Testing Rules

Dry Run

Rules can be tested by executing them in a dry run of Logprep. Instead of the connectors defined in the configuration file, the dry run takes a path parameter to an input JSON (line) file that contains log messages. The output is displayed in the console and changes made by Logprep are being highlighted:

Directly with Python

logprep test dry-run $CONFIG $EVENTS

With a PEX file

logprep.pex test dry-run $CONFIG $EVENTS

Where $CONFIG is the path to a configuration file (see Configuration). The only required section in the configuration is pipeline (see tests/testdata/config/config-dry-run.yml for an example). The remaining options are set internally or are being ignored.

$EVENTS is the path to a file with one or multiple log messages. A single log message can be provided with a file containing a plain json or wrapped in brackets (beginning with [ and ending with ]). For multiple events it must be a list wrapped inside brackets, while each log object separated by a comma. By specifying the parameter --dry-run-input-type jsonl a list of JSON lines can be used instead. Additional output, like pseudonyms, will be printed if --dry-run-full-output is added.

Example for execution with a JSON lines file (dry-run-input-type jsonl) printing all results, including pseudonyms (dry-run-full-output)

logprep.pex tests/testdata/config/config-dry-run.yml --dry-run tests/testdata/input_logdata/wineventlog_raw.jsonl --dry-run-input-type jsonl --dry-run-full-output

Rule Tests

It is possible to write tests for rules. In those tests it is possible to define inputs and expected outputs for these inputs. Only one test file can exist per rule file. The tests must be located in the same directory as the rule files. They are identified by naming them like the rule, but ending with _test.json. For example rule_one.json and rule_one_test.json.

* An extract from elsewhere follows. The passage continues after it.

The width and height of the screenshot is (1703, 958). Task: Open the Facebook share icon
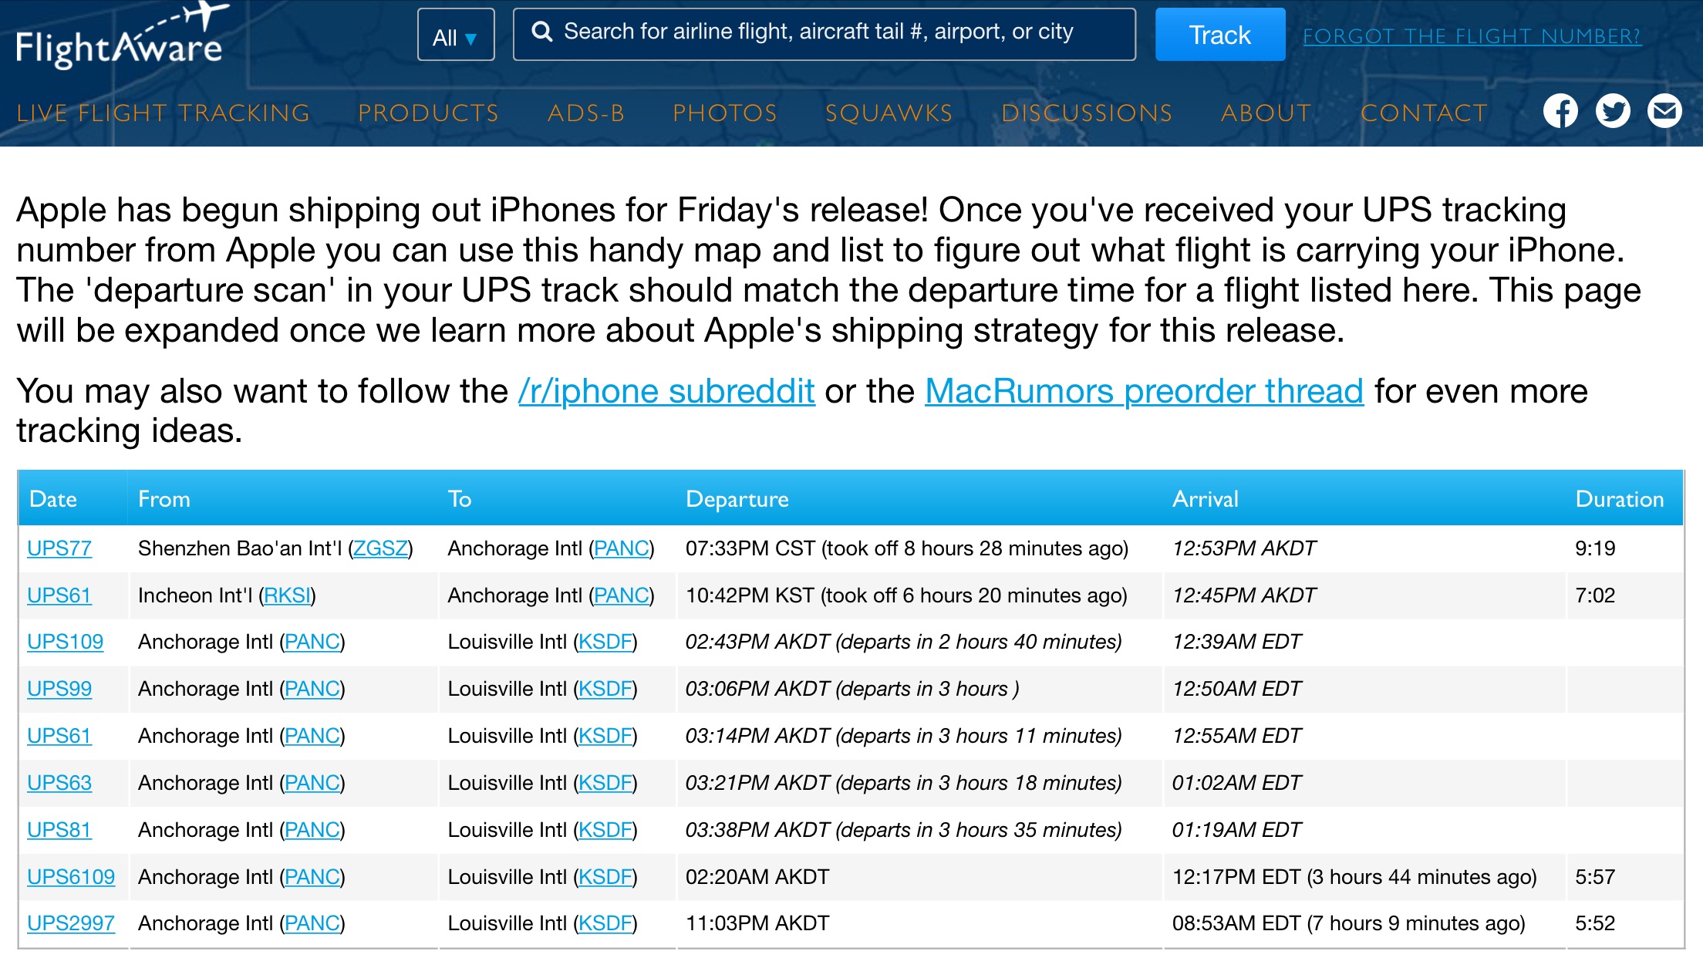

The rule file must contain a JSON list of JSON objects. Each object corresponds to a test. They must have the fields raw and processed. raw contains an input log message and processed the corresponding processed result.

When using multi-rules it may be necessary to restrict tests to specific rules in the file. This can be achieved by the field target_rule_idx. The value of that field corresponds to the index of the rule in the JSON list of multi-rules (starting with 0).

Logprep gets the events in raw as input. The result will be compared with the content of processed.

Fields with variable results can be matched via regex expressions by appending |re to a field name and using a regex expression as value. It is furthermore possible to use GROK patterns. Some patterns are pre-defined, but others can be added by adding a directory with GROK patterns to the configuration file.

The rules get automatically validated if an auto-test is being executed. The rule tests will be only performed if the validation was successful.

The output is printed to the console, highlighting differences between raw and processed:

Directly with Python

logprep test unit $CONFIG

With PEX file

logprep.pex test unit $CONFIG

Where $CONFIG is the path to a configuration file (see Configuration).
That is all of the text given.